An intense coal bunker fire that likely reached 1,000 degrees Celsius caused damage that accelerated the sinking of the Titanic more than 100 years ago, an Irish journalist claims in a new documentary.
Senan Molony, who has been researching the Titanic disaster for decades and has written several books on the topic, said there is now photographic evidence that a massive fire damaged the hull of the ship long before it struck an iceberg off the coast of Newfoundland on April 14, 1912.
Molony outlines his theory and findings in a new documentary that aired in the U.K. this month. “Titanic: The New Evidence” will be broadcast on Discovery in Canada on April 9.
The theory that coal fire contributed to the Titanic’s demise is not new. In 2004, an engineer at Ohio State University suggested that attempts to control the fire by throwing the smouldering coal into the steam engine boiler increased the Titanic’s speed before it struck the iceberg.
Newspaper reports from 1912, and a British inquiry into the disaster, also discussed a fire on board.
But Molony said photos taken of the Titanic before it embarked on its doomed maiden voyage now prove that there was, indeed, a massive fire that weakened the ship and ultimately accelerated its sinking.
The photos, acquired by a collector in 2012, show a diagonal mark about 30 feet long on the ocean liner’s starboard side. When Molony and photography experts analyzed the images, he said there was no doubt about what he was seeing – evidence of fire damage from within.
“We eliminated the obvious possibilities that it could be a reflection or some meteorological phenomenon, or shadow, and photographic experts verified that it was a true representation of what was in front of the lens and not a quirk of the photographic process,” he told CTVNews.ca in a phone interview.

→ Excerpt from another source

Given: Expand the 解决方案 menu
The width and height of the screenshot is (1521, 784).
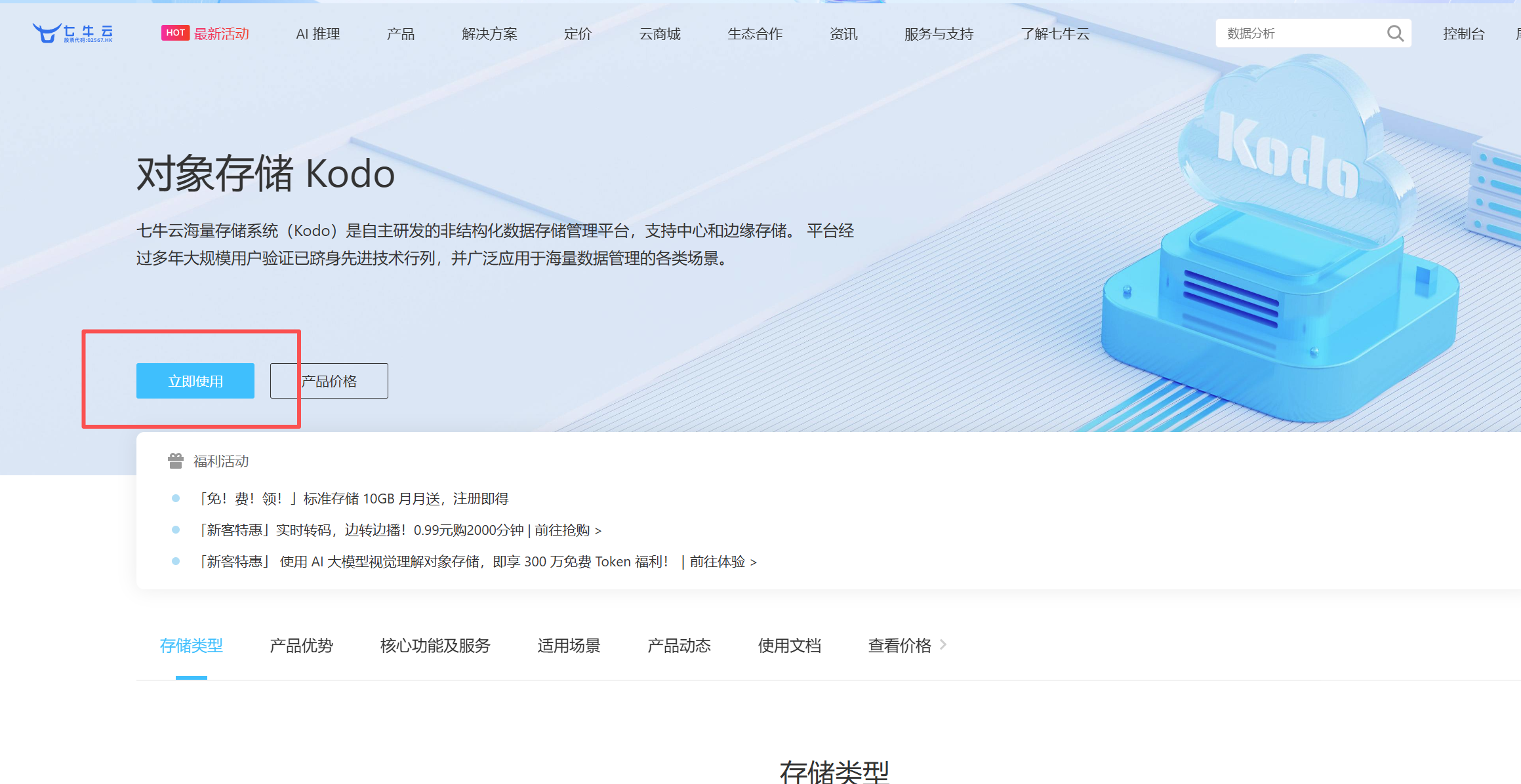Looking at the screenshot, I should pos(489,34).
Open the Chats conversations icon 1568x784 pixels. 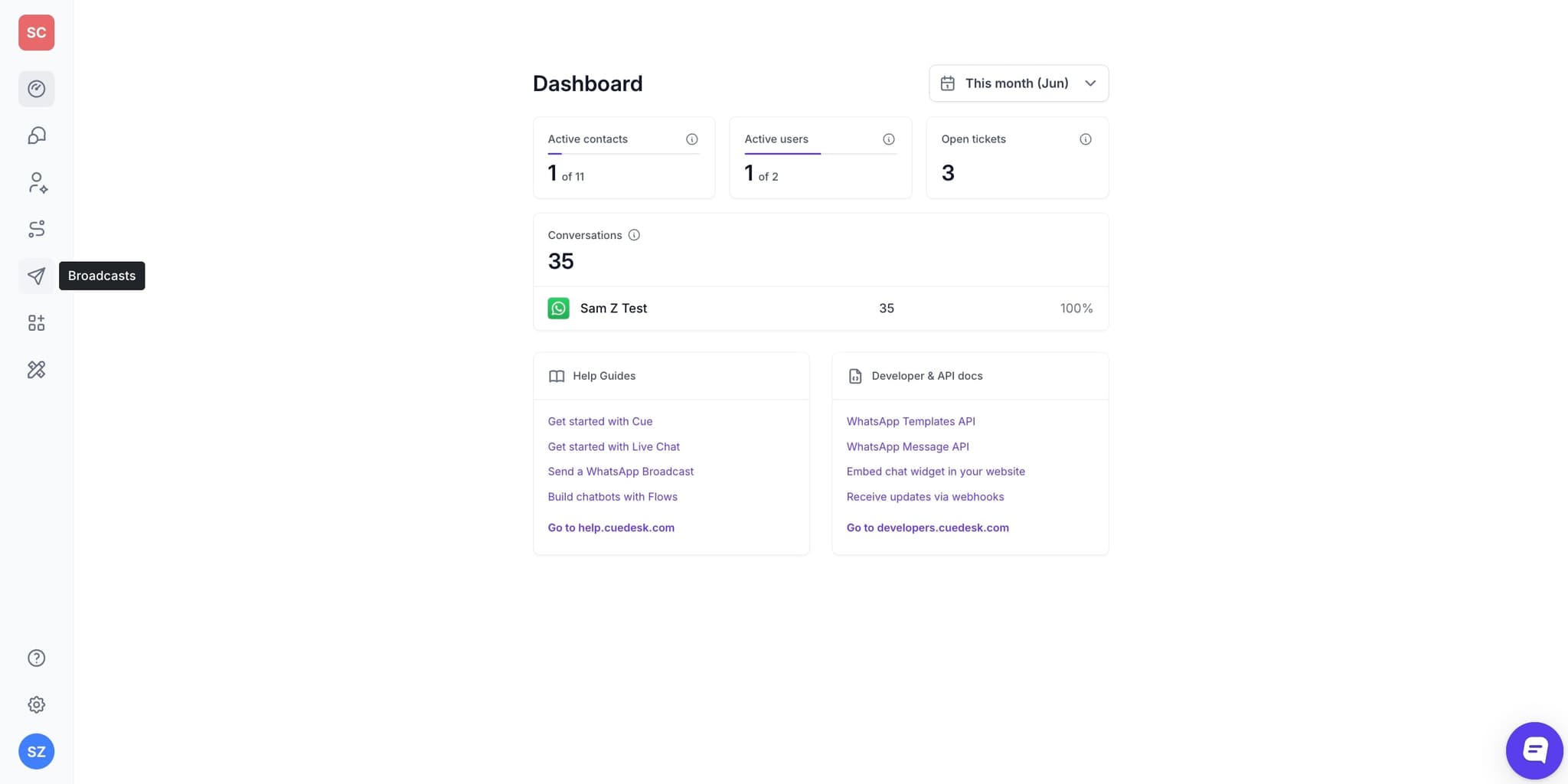point(36,136)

“My mind immediately leapt back to the fire that we know was raging in a coal bunker in boiler room number 6.”
Molony believes that the coal fire began spontaneously in a bunker “the size of a three-storey house.” Stored coal can ignite on its own and smoulder for a long time.
Molony believes the fire blazed all the way from Belfast, where the ship was being delivered from, to Southampton, where the Titanic’s actual trans-Atlantic journey began.
From Southampton onwards, stokers aboard the cruise liner worked around-the-clock to extinguish the fire. Those who survived the disaster were quoted in newspapers as saying that the Titanic was “afire” until the day before the ship struck the iceberg.
“Now we know, by investigating scientifically, what the nature of that fire was,” he said, noting that the blaze would have likely reached 1,000 C, severely damaging the bulkhead steel that was supposed to protect the ship.
“The case that’s been made is that, because the iceberg was struck in the exact place where this coal fire has been…this fire robbed the steel of the properties it should have had,” Molony said.
He said the fire should have been disclosed to a surveyor who was aboard the ship for three days in Southampton, but according to reports at the time, the Titanic firemen and crew were told to play down the situation.
More than 1,500 passengers and crew died in the disaster, and there were an estimated 705 survivors.
Molony said hundreds more might have been rescued had the Titanic been able to float longer in the icy waters.